*ТЕКСТ СТРАНИЦЫ*.
------------------------

А потом поляки придумали — уже не берут нас туда, а проводят праздники в школе. Наша школа была полу-частная, в каменице ключи были. От кабинетов целая связка ключей... На одном празднике кто-то там упал в обморок. А должен был быть концерт, скрипки — и вот несут его. Весь праздник испортился. А последний праздник — в честь Юзефа Пилсудского. Мы вот что тогда придумали: я достала ключи, мы сделали их оттиск на мыле — уже у меня свой ключ. Ночью мы туда полезли и сорвали все портреты Пилсудского, все уничтожили. Это мы уничтожили, но они думали, что это кто-то со стороны приходил. Когда это случилось, то они выбрали 15–16 учеников и выгнали из школы. Это было время, когда Перацкого, министра образования, убили. Где-то 1933 год — я точно не помню, очень много лет прошло. (15.06.1934. – Ред.).

С того времени отец нанял мне частных учителей, я должна была готовиться к поступлению в гимназию, это должно было быть как-то подпольно, но у меня это не вышло — началась война. Уже 1939 год.

А ещё какая наша работа была — на каникулы мы приезжали из Львова в село, ходили по читальням «Просвиты», читали лекции, вели кружки. Рассказывали о Данилишине и Биласе, вели просветительскую работу. Уже начала действовать ОУН, которая заботилась о национальном самосознании населения. Тогда были «Сокол-батько», «Луг» — это такие спортивные общества. Проходили концерты. Мы тоже в этом участвовали. Прямо из школы ходили на кладбище, на могилы сечевых стрельцов. Это не школа организовывала, это мы сами делали терновые венки. Собирали какие-то цветы, обкладывали ими терновник и несли — шло целое шествие. Когда уже подходили к кладбищу, эти цветы срывали — и получался терновый венок. Потому что если полиция раньше увидит, то отберёт терновый венок и уничтожит.

Такая была наша работа. Больше всего заботились о языке. Чтобы никто никогда не говорил по-польски, кроме как на уроках — об этом и речи быть не могло. Была такая Маланюк, она на каком-то концерте с кем-то танцевала — то ли у неё парень-поляк был, то ли что, — и выступила с каким-то польским стихотворением, так её захлопали, только за этот язык. Бойкотировали её. Так что у нас это было на должном уровне.

Когда наступил 1939 год, Украина уже была готова к борьбе. Важнейшим учреждением в каждом селе была читальня «Просвиты». Велась антиалкогольная пропаганда. Дошло до того, что даже на свадьбах ставили разве что одну бутылку, а потом — нет, потом ставили записку: «Вместо алкогольных напитков — деньги на политзаключённых». Деньги на политзаключённых шли с колядок, со всего. Вот такая была воспитательная работа.

Отец тогда переехал в Роздол. Отец наш был в «Просвите». В Роздоле мы были, когда поляки отступили, а пришли большевики. Они пришли в сентябре, а уже в октябре, по тем же польским тюремным документам, арестовывали наших людей.

------------------------

*СТРОКИ*.

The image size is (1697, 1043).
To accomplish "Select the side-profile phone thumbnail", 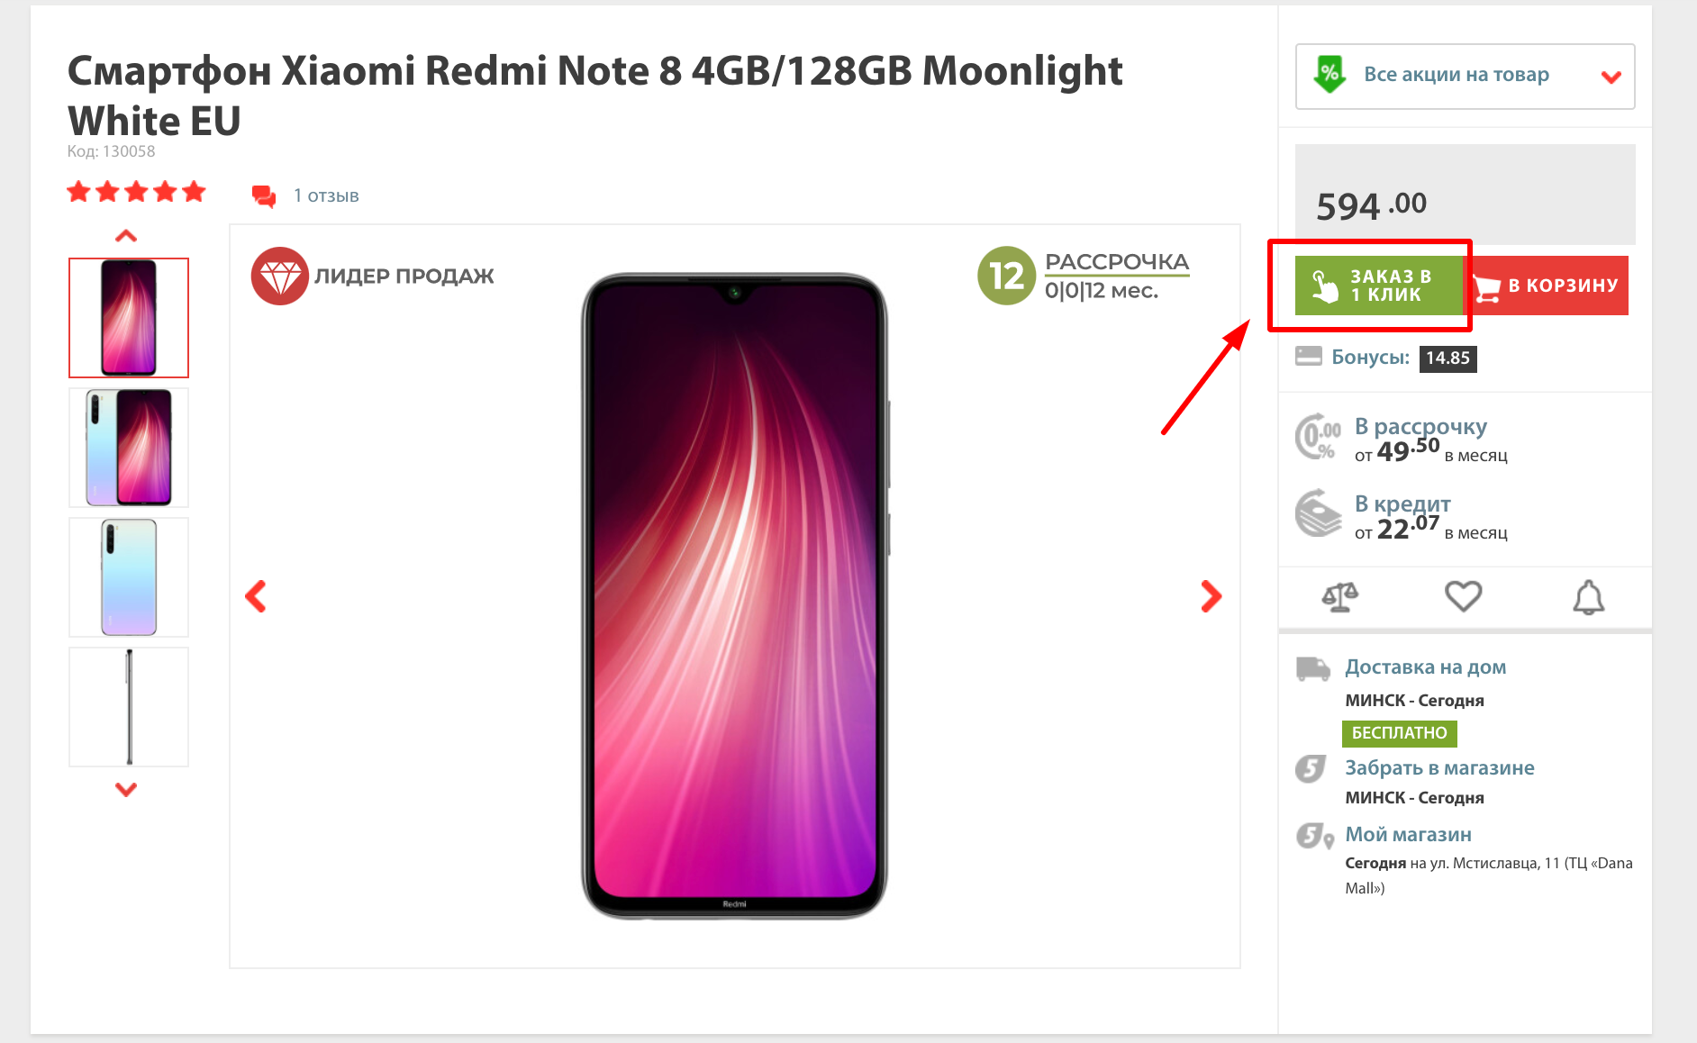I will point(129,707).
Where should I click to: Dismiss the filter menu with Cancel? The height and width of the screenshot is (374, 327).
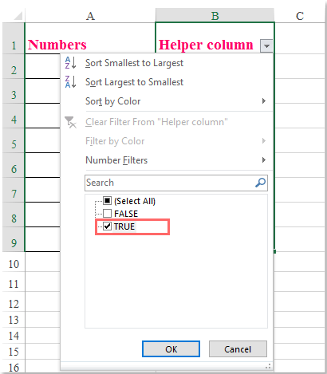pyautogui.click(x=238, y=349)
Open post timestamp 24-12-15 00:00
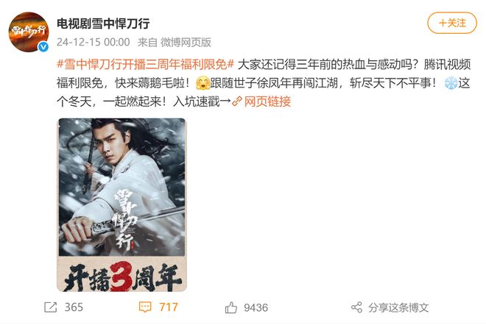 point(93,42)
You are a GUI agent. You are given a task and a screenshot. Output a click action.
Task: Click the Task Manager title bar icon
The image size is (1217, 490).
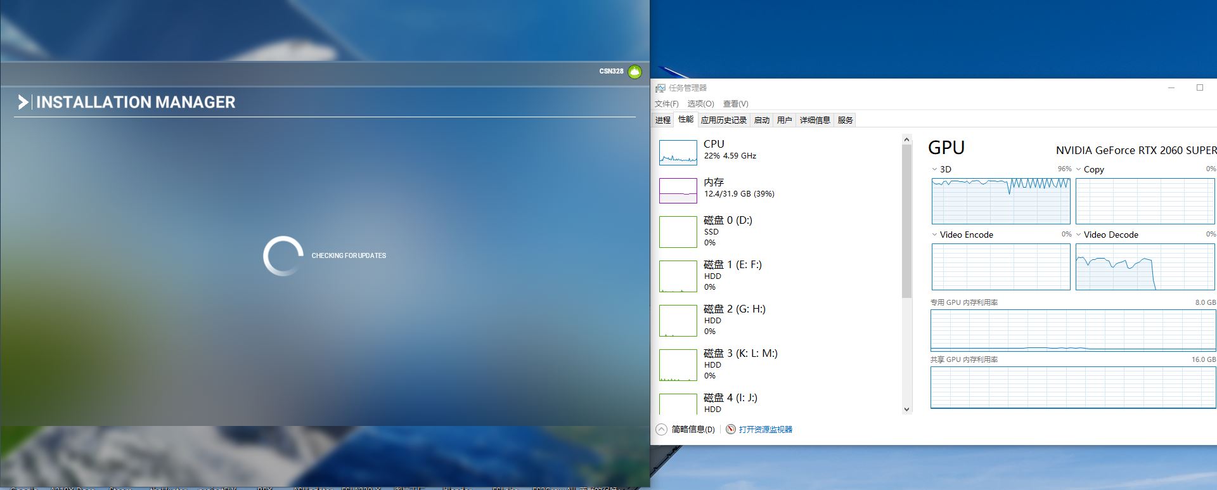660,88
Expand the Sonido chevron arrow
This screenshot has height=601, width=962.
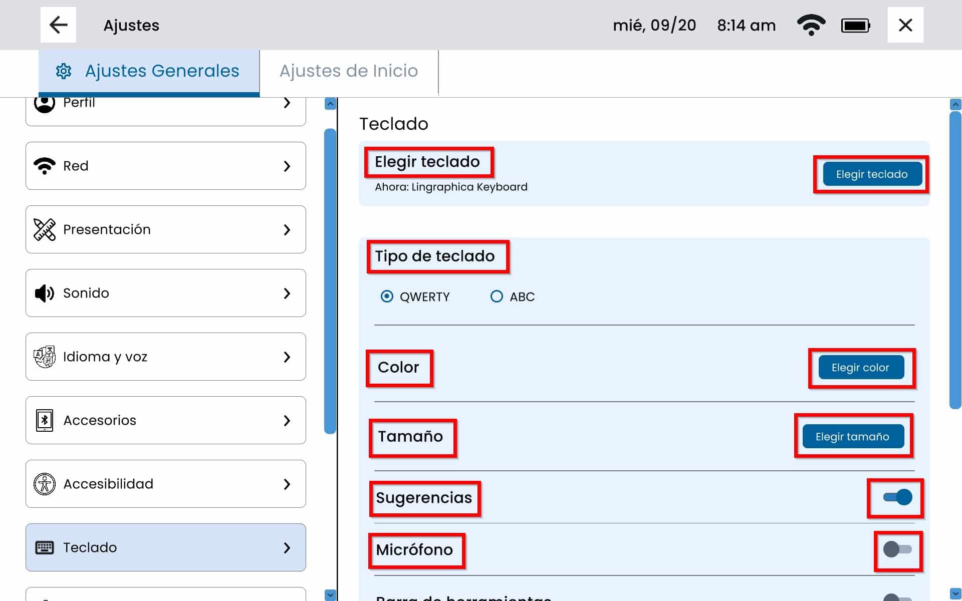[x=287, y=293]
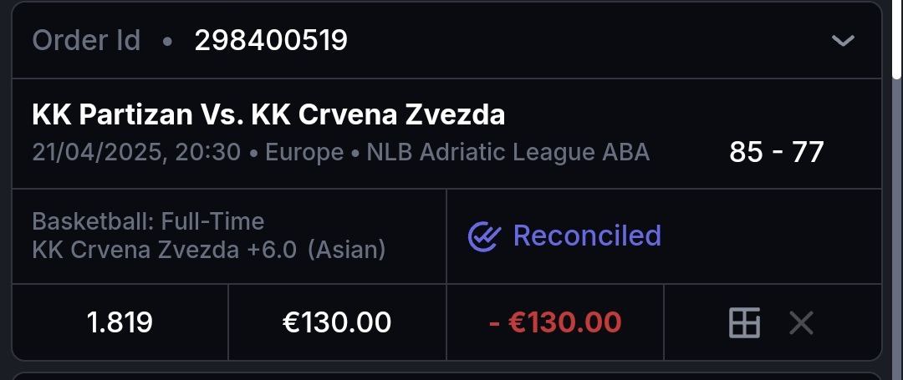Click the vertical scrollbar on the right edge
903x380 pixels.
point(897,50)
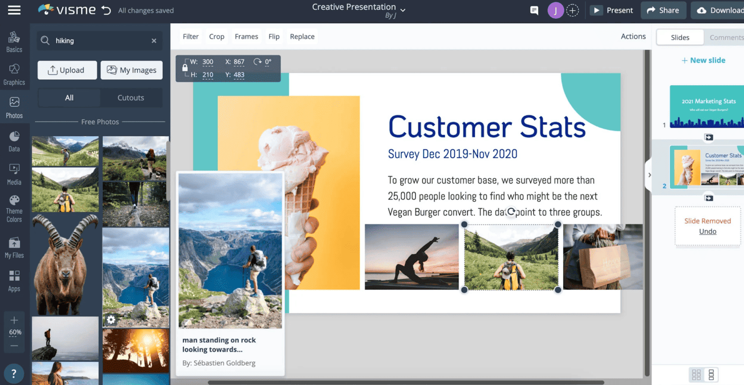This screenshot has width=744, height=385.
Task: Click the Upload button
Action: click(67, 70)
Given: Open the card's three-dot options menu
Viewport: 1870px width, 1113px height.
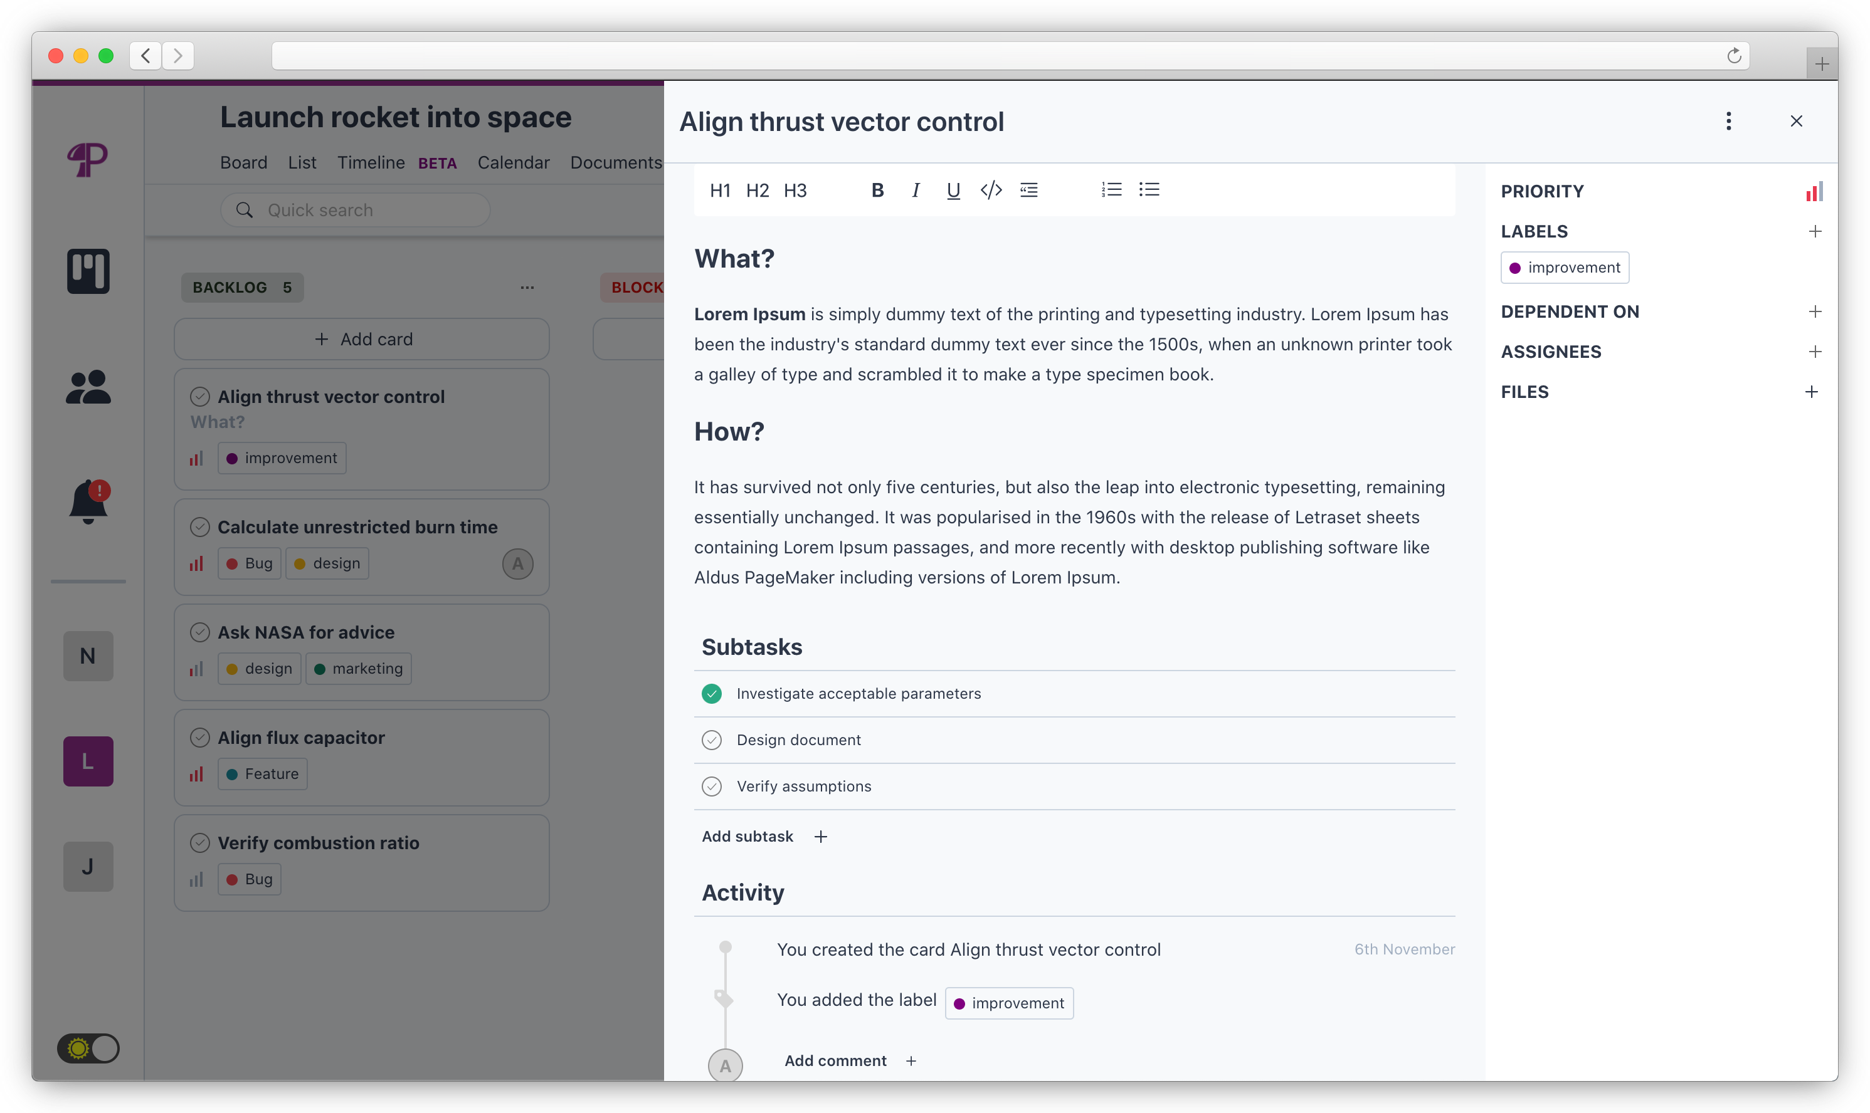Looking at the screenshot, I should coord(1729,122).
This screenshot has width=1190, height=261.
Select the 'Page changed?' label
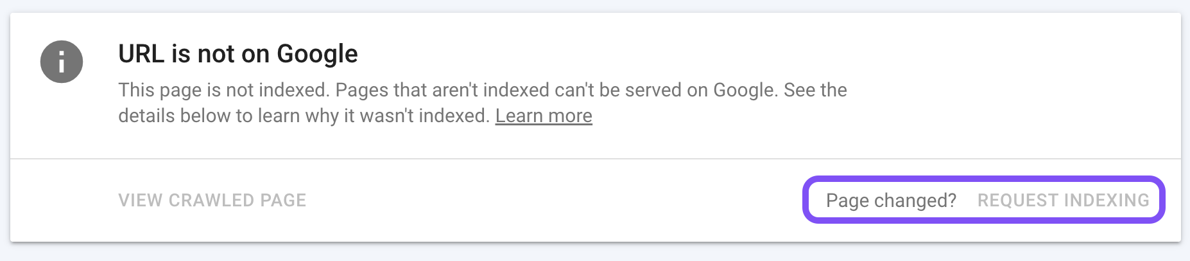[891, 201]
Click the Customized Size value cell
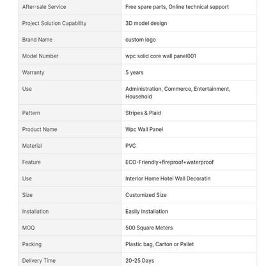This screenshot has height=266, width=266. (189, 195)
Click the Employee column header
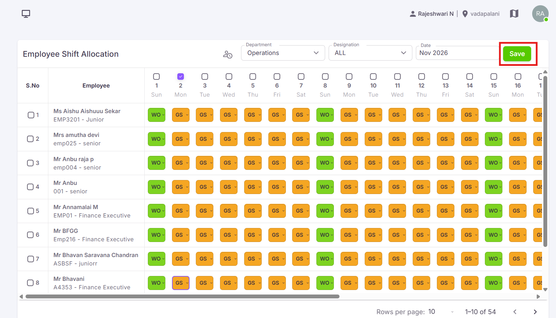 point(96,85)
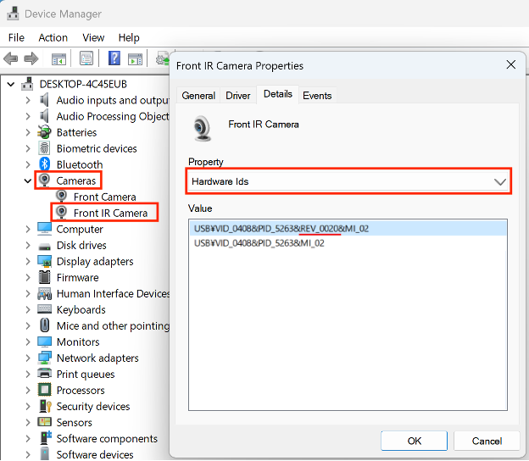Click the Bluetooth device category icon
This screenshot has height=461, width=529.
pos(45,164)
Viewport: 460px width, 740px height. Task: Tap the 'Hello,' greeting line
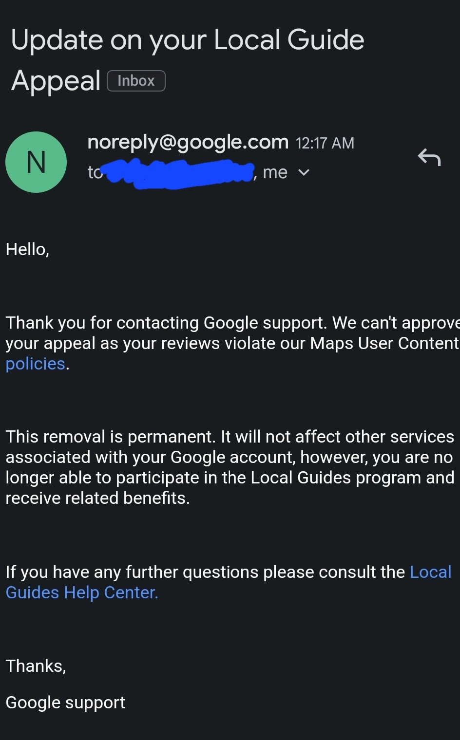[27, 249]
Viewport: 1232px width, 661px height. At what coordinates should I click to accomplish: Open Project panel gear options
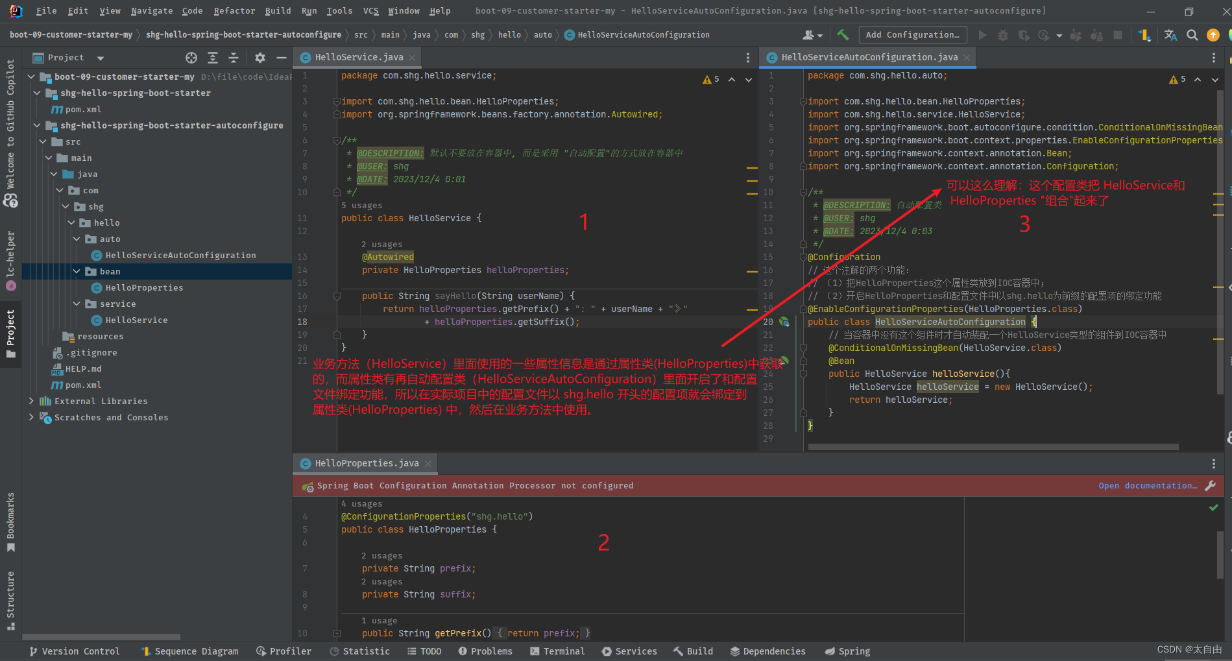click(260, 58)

------------------------

*ЧТО СДЕЛАТЬ*.
1. Что, согласно воспоминаниям о юности, стали ставить на свадьбах вместо бутылки?
2. Допишите воспоминания о юности дальше, начиная сразу после их последнего предложения.

*ОТВЕТЫ ПО ЗАДАНИЯМ*.
1. Записку «Вместо алкогольных напитков — деньги на политзаключённых».

2.
Сестру арестовали поляки, она сидела в Стрые. Я убежала вечером, а отец остался в доме и не думал, что его кто-то тронет. И вдруг ночью он слышит стук. Он выскакивает через окно, а там были людские огороды. Он спрятался в кукурузу. Услышал выстрелы, бросили несколько гранат в наш дом, и дом пошёл дымом. Мы остались в чём были. Это был ополяченный городок, Роздол. Мы ночевали в детском польском саду, нам там выделили какую-то одну комнату.

Я первая перешла Сан, ушла за границу. А потом отец и сестра.

Брат Степана Бандеры Василий женился на моей сестре Дарке. Василий приехал и забрал меня в Краков. Я в Кракове немного у них жила, у Степана и Василия. К ним приходили разные люди. Я пошла на курсы машинисток и работала машинисткой. Это было ещё до раскола на мельниковцев и бандеровцев, до того.

Потом Степан женился. Он вышел из тюрьмы — тогда многие наши вышли из тюрьмы, и все они оказались в Кракове, в эмиграции, кто где мог. Я там печатала. Когда Степан женился, то была я, Василий, ещё кто-то из организации, не помню, кто он. Вообще, Степан был очень скромным. Он не хотел устраивать себе какую-то свадьбу, он сказал: «Если приглашать, то всех — или никого». Потому что друзей много, со многими сидел, но наша организация бедная. Так они пошли, обвенчались — там такая старенькая церквушка в Кракове. Была я, был Василий, никого больше.

В.О.: А кто жена Степана Бандеры?

Л.В.-Л.: А жена Степана — это Ярослава (Славя) Опаровская. Её мама учительница, отец, кажется, был сечевым стрельцом, он погиб. Она окончила филологический факультет во Львове, а мама учительствовала. Маму позже убили, она погибла во время операции «Висла». Не было на свадьбе ни мамы, никого, только я была, был Василий, был Степан со Славей.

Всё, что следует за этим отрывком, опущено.